We believe the deal between Serbia and the EU calling for a reduction in custom duties on new imported vehicles from 5% to 2.5%, which came into effect from January 1 2012, is unlikely to bolster consumer confidence and hence vehicle sales in Serbia. We believe that the weak domestic picture, constrained credit and poor export revenue from the crisis-stricken EU - its principle revenue earner - will keep consumer spending curtailed.
We estimate total vehicle sales fell 26% in 2012, to 23,517 units. From 2013 to 2017, we expect vehicle sales to grow just 2% year-on-year (y-o-y) on average. Again, this is slightly lower than last quarter when we pencilled in an annual average sales rise of 3% y-o-y over our five-year forecast period.

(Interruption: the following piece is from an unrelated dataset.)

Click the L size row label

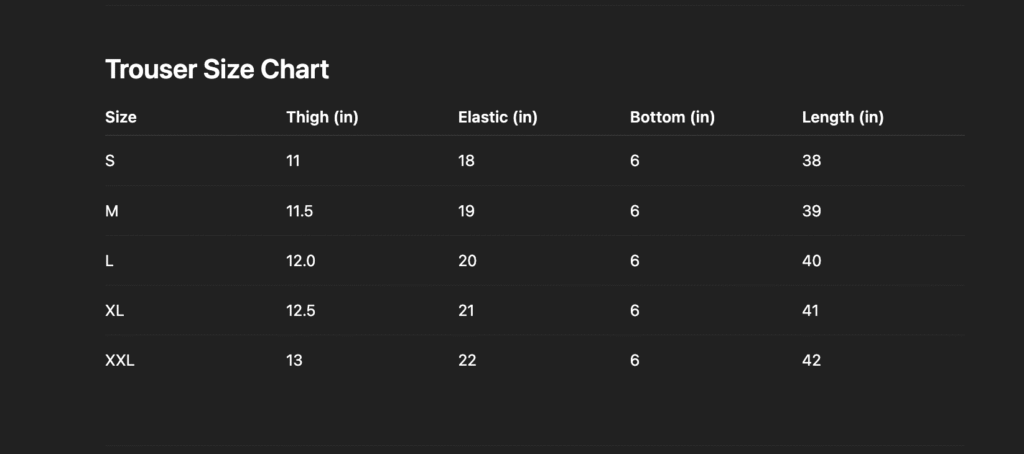coord(109,260)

According to the Serbian Association of Vehicle Importers, new car sales in Serbia fell 25% in 2012, to 23,993, the lowest since 2001. The body blamed recession and high unemployment.
The country's fast-ageing population - with as much as 21.3% likely be aged over 60 by 2015 - and poor road infrastructure are unlikely to make new vehicle purchases particularly attractive to a significant section of consumers. Moreover, with vehicle loans in Serbia typically having a maturity period of up to 15 years, financing on vehicle purchases will be limited to a smaller consumer base.
Things are slightly more encouraging in terms of production, however. Owing to the small size of its autos industry, Serbia ranks lowest in BMI's Risk-Reward Ratings for the autos industry in Europe, but a slew of recent investments in the country's autos industry - particularly on the supply side - pose significant upside risks to its score.